ERCIM News No.33 - April 1998

EU-NSF Working Group on Metadata

by Thomas Baker and Clifford Lynch

The first of two meetings of the EU-NSF Working Group on Metadata was held on 2-3 February 1998 at the Coalition of Networked Information in Washington DC. This is one of five groups funded jointly by the National Science Foundation (through the University of Michigan) and by the European Union (through ERCIM) on strategic issues in technology for digital libraries. Their final reports will identify areas appropriate for joint international research collaboration.

Present in Washington were Clifford Lynch (Coalition of Networked Information, Washington DC), Thomas Baker (GMD, Germany; currently a visiting professor at AIT in Bangkok), Rachel Heery (UK Office of Library Networking, Bath), Gene Alloway (University of Michigan, Ann Arbor), Anne-Marie Vercoustre (INRIA, France; currently a visiting researcher at CSIRO in Australia), Jose Borbinha (INESC, Portugal), Howard Besser (University of California, Berkeley), Ole Husby (BIBSYS, Norway; Nordic Metadata Project), Stuart Weibel (Online Computer Library Center, Ohio), Renato Iannella (Distributed Systems Technology Centre, Australia), Carl Lagoze (Cornell University; coordinator of the EU-NSF Working Group on Resource Indexing and Discovery in a Globally Distributed Digital Library), and Shigeo Sugimoto (University of Library and Information Science, Japan. Rose Gombay of International Programs, National Science Foundation, joined us for the opening session.

In its most common sense, 'metadata' is structured data for helping users find and process documents and images. Scientists and librarians work hard to define standard categories for cataloging information in their specialized fields. Our focus was not on the semantics of such systems, but on the architectures, tools, and models needed to manage metadata in the networked environment.
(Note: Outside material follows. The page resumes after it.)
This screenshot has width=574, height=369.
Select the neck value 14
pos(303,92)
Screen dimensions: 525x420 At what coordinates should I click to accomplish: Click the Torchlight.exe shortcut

From our initial brainstorming and position papers, we compiled a long list of research issues, then grouped these into clusters. One cluster bears the heading Architectures and Technologies - eg, how to embed or associate metadata with objects, how to format metadata, and how to store or mirror metadata for harvesting, together with related tools and query languages. Another cluster includes Metadata for New Types of Resources other than traditional documents (eg, collections as a whole, multimedia objects, time-based media, and dynamically generated objects) and New Types of Metadata (eg, for administrative uses, authenticity and certification, terms and conditions of use, ratings, and privacy policies). A third cluster calls for Evaluation and Metrics on the effectiveness of metadata - both technically (ie, controlling quality, tracking deployment and usage patterns, and assessing the effectiveness of metadata for retrieval), and economically (ie, costs versus benefits of metadata use).

When we took a straw vote on the relative importance of the clusters, over half of the votes went to the Management of Interoperability cluster. Everyone agreed that much work needs to be done on the technology of registries and crosswalks for mapping, inheriting, and extending metadata schemas of diverse types and in multiple languages. Many members of the group are involved in an effort to deploy the emerging Resource Description Framework of the World-Wide Web Consortium for a distributed registry of the Dublin Core, a set of metadata elements for simple resource description available in many of the world's major languages.

A final cluster, Theory and Foundations, defined several areas in need of fundamental research: Formal Models for underpinning registries, crosswalks, and schemas; methodologies for supporting the Evolution of Metadata on the part of diverse, distributed, multilingual user communities; and issues of legal and trans-border policy.

The group plans to complete a first draft of its report in time for a presentation in July. The second and final meeting of the group will take place 17-18 September 1998 in Bonn, Germany, at which the draft recommendations will be finalized.